Park 12, (also referred to by its Kaurna name Karrawirra, meaning "river red gum forest") is one of the 29 Parks that make up the Adelaide Park Lands. It consists of 55.5 hectares bounded by North Terrace, Frome Road, Sir Edwin Smith Avenue and King William Road

Bisected by the River Torrens, the northern part of the Park contains the University playing fields.

Along North Terrace, the southern part of the Park contains the University of South Australia (City East campus), the University of Adelaide (main campus), the Art Gallery, the Museum, the State Library, the War Memorial, Government House, the Boer War Memorial, the Jubilee 150 Walkway, and numerous statues.
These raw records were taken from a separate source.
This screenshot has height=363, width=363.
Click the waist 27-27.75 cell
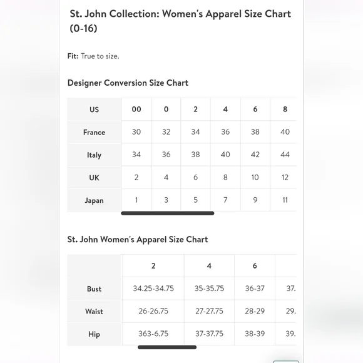pyautogui.click(x=209, y=311)
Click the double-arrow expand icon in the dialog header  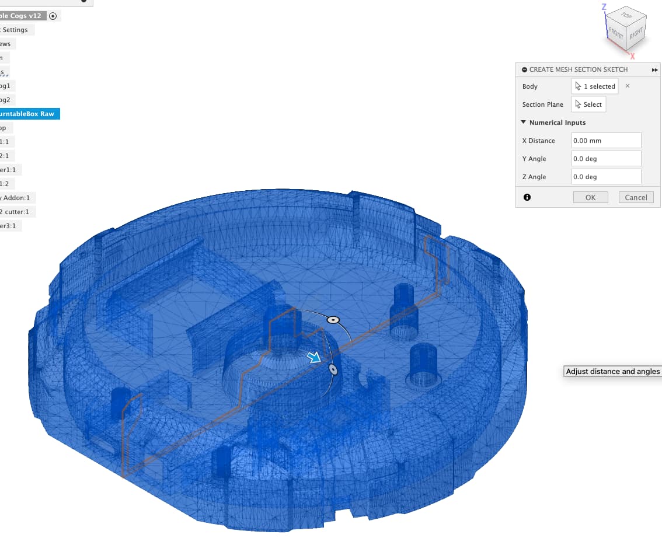click(x=655, y=69)
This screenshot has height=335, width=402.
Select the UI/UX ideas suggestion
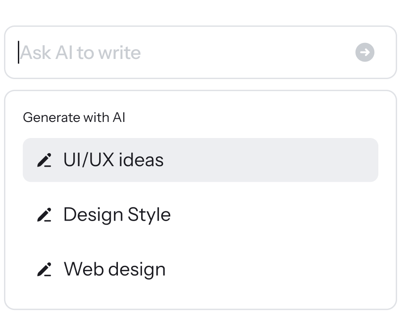point(200,160)
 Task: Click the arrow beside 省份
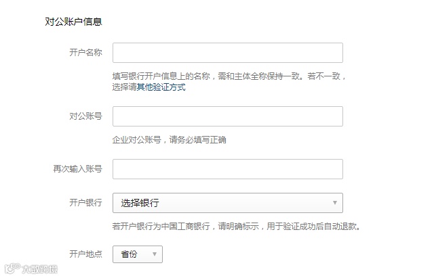154,254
The southern part also contains the Torrens Parade Ground, Jolly's Boat House, and a number of Rowing Club boathouses.

Park 12 is home to the Peace Park,
Angas Gardens, 
Roberts Reserve, 
Grundy Gardens, 
the Cross of Sacrifice Garden, 
the South Australian Naval Memorial Garden, 
Lady Esther Lipman Gardens, 
Pioneer Women's Memorial Garden, 
Town Clerk’s Avenue/ Walk and 
the Pathway of Honour.

Buildings
Buildings in Park 12 North of Victoria Drive include:

University Footbridge

Located in the River Torrens portion of the Park, a dramatic cantilevered footbridge over the River Torrens of much picturesque charm and presence. Designed by the South Australian Railways department by engineers John Adrian Farghar and Reginald Bridgland with plans carrying the signature of the chief engineer of the Railways, Robert Hall Chapman. Construction of the footbridge proceeded with monies from the Council as part of its commitment to the state's centenary celebrations, and with a gift of £2,000 from Misses E and L Waite. The footbridge was opened on 9 August 1937. Currently listed as a State Heritage Place.
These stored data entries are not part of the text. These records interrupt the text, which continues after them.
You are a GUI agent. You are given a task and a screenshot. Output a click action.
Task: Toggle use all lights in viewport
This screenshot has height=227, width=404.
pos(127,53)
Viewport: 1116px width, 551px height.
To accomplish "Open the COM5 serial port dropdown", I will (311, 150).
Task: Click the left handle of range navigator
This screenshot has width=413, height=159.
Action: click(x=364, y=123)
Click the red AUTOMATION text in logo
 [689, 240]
Formal parks, gardens and paths

Pathway of Honour
Located between Kintore Avenue and King William Road, adjacent to the northern Government House grounds wall. Consists of a narrow sliver of land with a partially curved pedestrian pathway with associated war memorial plaques and stones. It was a pedestrian route that evolved in the 1920s and was formalised in the 1980s to honour war fallen.
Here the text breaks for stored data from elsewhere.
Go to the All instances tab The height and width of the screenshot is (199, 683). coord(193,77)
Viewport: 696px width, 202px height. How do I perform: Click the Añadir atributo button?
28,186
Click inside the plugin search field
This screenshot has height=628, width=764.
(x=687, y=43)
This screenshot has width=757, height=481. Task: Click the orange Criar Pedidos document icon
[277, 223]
Town Clerk’s Avenue / Walk
An axial pedestrian pathway from Sir Edwin Smith Avenue and Angas Gardens, leading to Frome Road, it was developed c.1917 with tree planting and pathway formation.

Angas Gardens

Located east off King William Road between War Memorial Drive and the River Torrens, the gardens feature the JH & GF Angas Statue and Memorial by WR Cotton (1915),  and Robert Hannaford's statue of Simpson and his donkey. The gardens are named after South Australian pioneers and pastoralists John Howard Angas and George Fife Angas.

Roberts Place
Located on the corner of Frome Road and Sir Edwin Smith Avenue, and an original extension of McKinnon Terrace. A triangular portion of land originally conceived as a formal garden centred upon a mature Moreton Bay Fig tree. Named after retired American merchant and South Australia Colonization Commissioner Josiah Roberts.

Grundy Gardens
Located between Frome and King William Roads and War Memorial and Victoria Drives.

Pennington Gardens East
Located between King William Road, Pennington Terrace and Sir Edwin Smith Avenue. A triangular
shaped garden that was severely modified in 1919 onwards with the imposition of the Women’s War Memorial Garden. Named after South Australian Colonisation Commissioner James Pennington.

Women’s War Memorial Garden
Located within Pennington Gardens East, the Women’s War Memorial was designed by Walter Torode in 1922.  A formal rectangular configured 'Cross of Sacrifice' Garden reminiscent of a cathedral floor plan, designed by architect Alfred Wells and garden by Sir Herbert Baker. It includes the predominant use of low Olive hedging, Lavender, and Roses. The 11.6 metres (38 feet) high Cross of Sacrifice, designed by Sir Reginald Blomfield, at the north-west end is aligned to face the facade of  St Peter's Cathedral.  As a tribute, a scroll with the names of Adelaide's lost is enclosed within the base of  the cross.  The Remembrance Stone, designed by Sir Edwin Lutyens, is at the south-eastern end. The Cross was unveiled and Garden opened on 25 April 1922. The Stone was unveiled 25 April 1923. The Adelaide Anzac Day Commemorative March ends at this War Memorial. The Garden is currently listed as a State Heritage Place.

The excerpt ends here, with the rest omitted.